En esa época de confesiones de Javier de la Torre, los miembros del Campeonísimo salían del retiro, y se reunían para entrenar los miércoles o jueves y jugar los fines de semana. El embajador entre esos hermanos que no amigaban, era Chava Reyes, y le apoyaba Miguel Rosas.

Por amistad con Miguel asistí a varias de esas verbenas a pesar de mi evidente, confesa y arraigada vehemencia antichiva. Y podía constatarse en esas largas horas de convivencia entre esos monstruos del futbol mexicano: no se trataban como amigos, pero convivían con hermanos.

Y siempre, en esa larga mesa familiar, la cabecera estaba, irrefutablemente, reservada para Chava Reyes. Nadie osaba siquiera sentarse ahí. Ni siquiera personajes tan astutos, gritones, bravucones, desafiantes, albureros e imponentes como el Tigre o el Tubo o Tomás.

Este sábado pasado, la cabecera de esa mesa legendaria, se ha quedado vacía.
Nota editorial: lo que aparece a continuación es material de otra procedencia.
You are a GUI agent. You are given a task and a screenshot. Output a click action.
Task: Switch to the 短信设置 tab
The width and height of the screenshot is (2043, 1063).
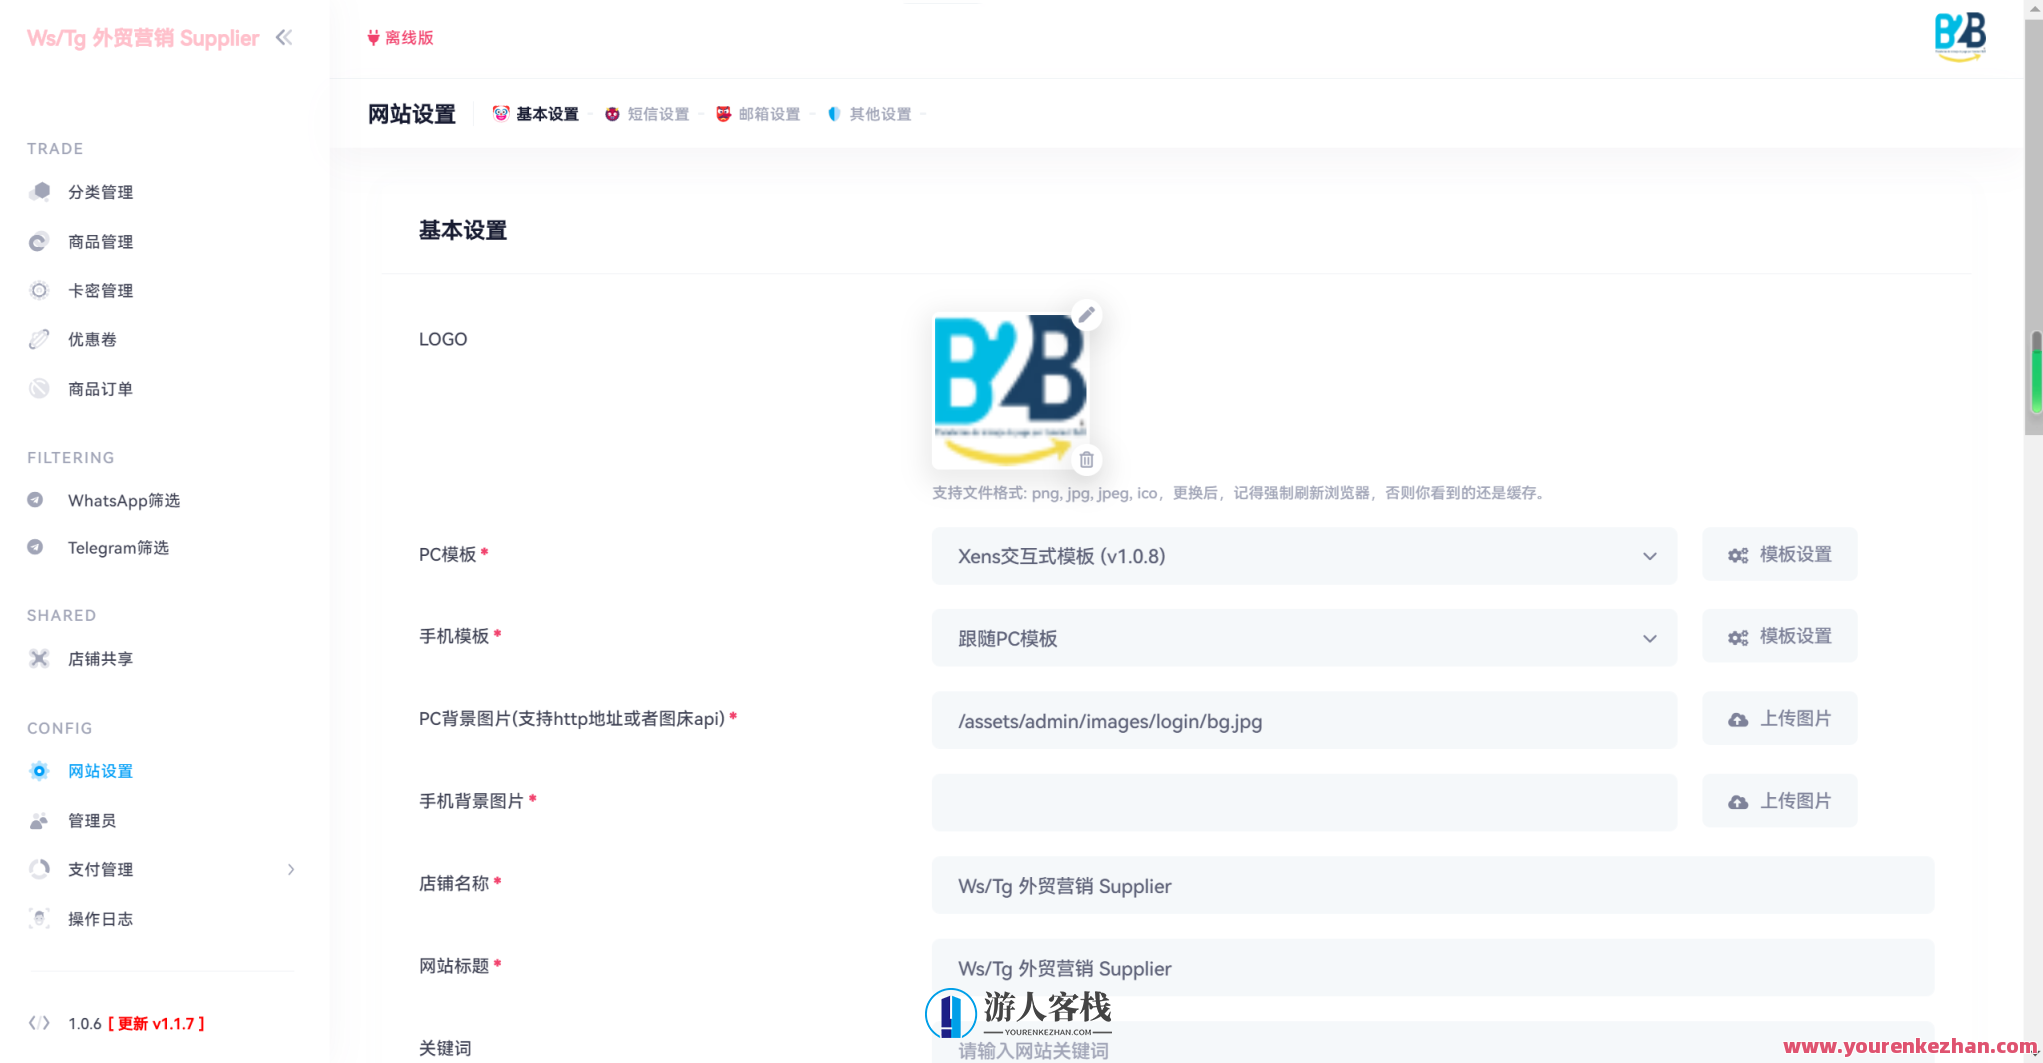657,113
Ojo: no se sientan a esa mesa de la inmortalidad los fantasmas, sino las memorias.

"Que sólo aquel que ha vivido, tiene derecho a morir", dice el proverbio indio.

No sé si Chava Reyes ejerció ese derecho absoluto, pero, insisto, lo cierto es que la cabecera de esa larga y fascinante mesa familiar de fin de semana, ha quedado vacía.